## YOUR ASSIGNMENT:
The response must reproduce every record in full.

## EXERCISE DATA:
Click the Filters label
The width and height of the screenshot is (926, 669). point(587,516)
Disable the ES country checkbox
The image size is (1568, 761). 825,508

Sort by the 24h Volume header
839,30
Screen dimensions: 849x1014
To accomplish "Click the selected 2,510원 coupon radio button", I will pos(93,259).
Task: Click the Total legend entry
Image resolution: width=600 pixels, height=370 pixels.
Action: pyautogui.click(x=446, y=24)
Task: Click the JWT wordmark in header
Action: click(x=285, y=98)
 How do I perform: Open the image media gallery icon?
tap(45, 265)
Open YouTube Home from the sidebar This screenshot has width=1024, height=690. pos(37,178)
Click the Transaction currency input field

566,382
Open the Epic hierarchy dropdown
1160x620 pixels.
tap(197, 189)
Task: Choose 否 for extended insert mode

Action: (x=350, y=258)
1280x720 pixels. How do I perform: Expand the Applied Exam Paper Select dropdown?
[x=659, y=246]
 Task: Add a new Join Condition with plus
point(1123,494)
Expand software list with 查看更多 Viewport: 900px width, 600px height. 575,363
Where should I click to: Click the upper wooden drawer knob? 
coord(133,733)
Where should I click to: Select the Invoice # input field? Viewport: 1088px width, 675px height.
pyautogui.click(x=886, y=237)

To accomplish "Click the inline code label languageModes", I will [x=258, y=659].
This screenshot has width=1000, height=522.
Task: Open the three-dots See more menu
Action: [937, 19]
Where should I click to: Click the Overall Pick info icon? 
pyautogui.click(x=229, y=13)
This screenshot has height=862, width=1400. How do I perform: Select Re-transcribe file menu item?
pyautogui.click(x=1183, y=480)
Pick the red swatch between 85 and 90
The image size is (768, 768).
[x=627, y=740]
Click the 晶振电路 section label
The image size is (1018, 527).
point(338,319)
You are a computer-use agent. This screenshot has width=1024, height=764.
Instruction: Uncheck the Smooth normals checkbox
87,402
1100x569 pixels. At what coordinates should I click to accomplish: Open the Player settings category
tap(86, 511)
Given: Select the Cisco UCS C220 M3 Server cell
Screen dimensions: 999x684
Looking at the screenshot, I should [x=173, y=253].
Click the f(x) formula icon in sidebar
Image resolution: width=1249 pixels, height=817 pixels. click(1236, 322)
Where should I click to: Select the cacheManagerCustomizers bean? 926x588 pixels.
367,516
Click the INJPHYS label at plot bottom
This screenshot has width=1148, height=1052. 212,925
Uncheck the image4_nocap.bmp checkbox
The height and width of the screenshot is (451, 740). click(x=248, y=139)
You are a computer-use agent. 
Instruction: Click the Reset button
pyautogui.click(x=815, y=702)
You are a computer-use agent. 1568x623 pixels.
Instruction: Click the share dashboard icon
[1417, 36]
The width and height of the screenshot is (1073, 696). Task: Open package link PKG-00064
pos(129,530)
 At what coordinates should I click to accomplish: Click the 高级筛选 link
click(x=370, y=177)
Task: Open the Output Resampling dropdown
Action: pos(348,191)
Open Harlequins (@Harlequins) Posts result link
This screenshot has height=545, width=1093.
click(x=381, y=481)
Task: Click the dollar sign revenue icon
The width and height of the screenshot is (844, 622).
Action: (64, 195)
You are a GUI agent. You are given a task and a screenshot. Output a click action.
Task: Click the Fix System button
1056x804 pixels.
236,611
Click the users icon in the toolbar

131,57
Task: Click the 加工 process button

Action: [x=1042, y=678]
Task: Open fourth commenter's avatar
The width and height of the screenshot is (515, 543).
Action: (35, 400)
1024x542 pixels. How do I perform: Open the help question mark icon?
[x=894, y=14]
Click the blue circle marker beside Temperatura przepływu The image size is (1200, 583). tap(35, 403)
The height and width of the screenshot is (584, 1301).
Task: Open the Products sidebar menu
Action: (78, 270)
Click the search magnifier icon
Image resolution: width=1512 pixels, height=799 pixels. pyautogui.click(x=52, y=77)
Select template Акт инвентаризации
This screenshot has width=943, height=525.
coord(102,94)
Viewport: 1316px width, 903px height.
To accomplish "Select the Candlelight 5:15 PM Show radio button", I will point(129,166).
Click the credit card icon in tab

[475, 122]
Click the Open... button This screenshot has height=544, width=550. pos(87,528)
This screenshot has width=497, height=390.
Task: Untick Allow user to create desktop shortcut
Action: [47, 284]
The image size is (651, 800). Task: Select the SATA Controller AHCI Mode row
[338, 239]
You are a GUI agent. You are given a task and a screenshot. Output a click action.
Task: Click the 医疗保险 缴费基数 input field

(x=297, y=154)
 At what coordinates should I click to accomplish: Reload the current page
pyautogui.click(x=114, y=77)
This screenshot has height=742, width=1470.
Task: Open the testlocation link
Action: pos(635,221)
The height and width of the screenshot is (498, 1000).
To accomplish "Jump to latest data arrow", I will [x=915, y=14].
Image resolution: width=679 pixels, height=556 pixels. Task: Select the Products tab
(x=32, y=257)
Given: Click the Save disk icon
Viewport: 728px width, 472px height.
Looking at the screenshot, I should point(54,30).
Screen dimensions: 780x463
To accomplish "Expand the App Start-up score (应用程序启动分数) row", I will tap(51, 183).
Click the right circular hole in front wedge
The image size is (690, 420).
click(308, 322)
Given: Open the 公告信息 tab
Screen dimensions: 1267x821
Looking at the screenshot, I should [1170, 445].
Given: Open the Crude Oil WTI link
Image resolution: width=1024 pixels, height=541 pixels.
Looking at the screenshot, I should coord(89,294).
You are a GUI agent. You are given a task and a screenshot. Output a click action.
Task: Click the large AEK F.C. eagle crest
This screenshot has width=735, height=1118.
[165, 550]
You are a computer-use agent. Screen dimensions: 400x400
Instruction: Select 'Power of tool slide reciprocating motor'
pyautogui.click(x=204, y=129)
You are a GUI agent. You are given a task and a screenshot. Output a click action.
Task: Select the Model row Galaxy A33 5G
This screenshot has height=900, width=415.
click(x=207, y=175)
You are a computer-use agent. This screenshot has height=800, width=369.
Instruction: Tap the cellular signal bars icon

## YOUR SOLUTION:
Click the Filters label
The width and height of the screenshot is (926, 669). point(587,516)
Disable the ES country checkbox
The image size is (1568, 761). 825,508

Sort by the 24h Volume header
839,30
Screen dimensions: 849x1014
To accomplish "Click the selected 2,510원 coupon radio button", I will pos(93,259).
Task: Click the Total legend entry
Image resolution: width=600 pixels, height=370 pixels.
Action: pyautogui.click(x=446, y=24)
Task: Click the JWT wordmark in header
Action: click(x=285, y=98)
 How do I perform: Open the image media gallery icon?
tap(45, 265)
Open YouTube Home from the sidebar This screenshot has width=1024, height=690. pos(37,178)
Click the Transaction currency input field

566,382
Open the Epic hierarchy dropdown
1160x620 pixels.
tap(197, 189)
Task: Choose 否 for extended insert mode

Action: (x=350, y=258)
1280x720 pixels. How do I perform: Expand the Applied Exam Paper Select dropdown?
[x=659, y=246]
 Task: Add a new Join Condition with plus
point(1123,494)
Expand software list with 查看更多 Viewport: 900px width, 600px height. 575,363
Where should I click to: Click the upper wooden drawer knob? 
coord(133,733)
Where should I click to: Select the Invoice # input field? Viewport: 1088px width, 675px height.
pyautogui.click(x=886, y=237)

To accomplish "Click the inline code label languageModes", I will [x=258, y=659].
This screenshot has width=1000, height=522.
Task: Open the three-dots See more menu
Action: [937, 19]
Where should I click to: Click the Overall Pick info icon? 
pyautogui.click(x=229, y=13)
This screenshot has height=862, width=1400. How do I perform: Select Re-transcribe file menu item?
pyautogui.click(x=1183, y=480)
Pick the red swatch between 85 and 90
The image size is (768, 768).
[x=627, y=740]
Click the 晶振电路 section label
The image size is (1018, 527).
point(338,319)
You are a computer-use agent. This screenshot has width=1024, height=764.
Instruction: Uncheck the Smooth normals checkbox
87,402
1100x569 pixels. At what coordinates should I click to accomplish: Open the Player settings category
tap(86, 511)
Given: Select the Cisco UCS C220 M3 Server cell
Screen dimensions: 999x684
Looking at the screenshot, I should [x=173, y=253].
Click the f(x) formula icon in sidebar
Image resolution: width=1249 pixels, height=817 pixels. click(1236, 322)
Where should I click to: Select the cacheManagerCustomizers bean? 926x588 pixels.
367,516
Click the INJPHYS label at plot bottom
This screenshot has width=1148, height=1052. 212,925
Uncheck the image4_nocap.bmp checkbox
The height and width of the screenshot is (451, 740). click(x=248, y=139)
You are a computer-use agent. 
Instruction: Click the Reset button
pyautogui.click(x=815, y=702)
You are a computer-use agent. 1568x623 pixels.
Instruction: Click the share dashboard icon
[1417, 36]
The width and height of the screenshot is (1073, 696). Task: Open package link PKG-00064
pos(129,530)
 At what coordinates should I click to accomplish: Click the 高级筛选 link
click(x=370, y=177)
Task: Open the Output Resampling dropdown
Action: pos(348,191)
Open Harlequins (@Harlequins) Posts result link
This screenshot has height=545, width=1093.
click(x=381, y=481)
Task: Click the dollar sign revenue icon
The width and height of the screenshot is (844, 622).
Action: (64, 195)
You are a GUI agent. You are given a task and a screenshot. Output a click action.
Task: Click the Fix System button
1056x804 pixels.
236,611
Click the users icon in the toolbar

131,57
Task: Click the 加工 process button

Action: [x=1042, y=678]
Task: Open fourth commenter's avatar
The width and height of the screenshot is (515, 543).
Action: (35, 400)
1024x542 pixels. How do I perform: Open the help question mark icon?
[x=894, y=14]
Click the blue circle marker beside Temperatura przepływu The image size is (1200, 583). tap(35, 403)
The height and width of the screenshot is (584, 1301).
Task: Open the Products sidebar menu
Action: (78, 270)
Click the search magnifier icon
Image resolution: width=1512 pixels, height=799 pixels. pyautogui.click(x=52, y=77)
Select template Акт инвентаризации
This screenshot has width=943, height=525.
coord(102,94)
Viewport: 1316px width, 903px height.
To accomplish "Select the Candlelight 5:15 PM Show radio button", I will point(129,166).
Click the credit card icon in tab

[475, 122]
Click the Open... button This screenshot has height=544, width=550. pos(87,528)
This screenshot has width=497, height=390.
Task: Untick Allow user to create desktop shortcut
Action: [47, 284]
The image size is (651, 800). Task: Select the SATA Controller AHCI Mode row
[338, 239]
You are a GUI agent. You are given a task and a screenshot. Output a click action.
Task: Click the 医疗保险 缴费基数 input field

(x=297, y=154)
 At what coordinates should I click to accomplish: Reload the current page
pyautogui.click(x=114, y=77)
This screenshot has height=742, width=1470.
Task: Open the testlocation link
Action: pos(635,221)
The height and width of the screenshot is (498, 1000).
To accomplish "Jump to latest data arrow", I will [x=915, y=14].
Image resolution: width=679 pixels, height=556 pixels. Task: Select the Products tab
(x=32, y=257)
Given: Click the Save disk icon
Viewport: 728px width, 472px height.
Looking at the screenshot, I should point(54,30).
Screen dimensions: 780x463
To accomplish "Expand the App Start-up score (应用程序启动分数) row", I will tap(51, 183).
Click the right circular hole in front wedge
The image size is (690, 420).
click(308, 322)
Given: Open the 公告信息 tab
Screen dimensions: 1267x821
Looking at the screenshot, I should [1170, 445].
Given: Open the Crude Oil WTI link
Image resolution: width=1024 pixels, height=541 pixels.
Looking at the screenshot, I should coord(89,294).
You are a GUI agent. You are given a task and a screenshot. Output a click action.
Task: Click the large AEK F.C. eagle crest
This screenshot has width=735, height=1118.
[165, 550]
You are a computer-use agent. Screen dimensions: 400x400
Instruction: Select 'Power of tool slide reciprocating motor'
pyautogui.click(x=204, y=129)
You are a GUI agent. You are given a task and a screenshot. Output a click action.
Task: Select the Model row Galaxy A33 5G
This screenshot has height=900, width=415.
click(x=207, y=175)
You are a computer-use agent. This screenshot has height=800, width=369.
Instruction: Tap the cellular signal bars icon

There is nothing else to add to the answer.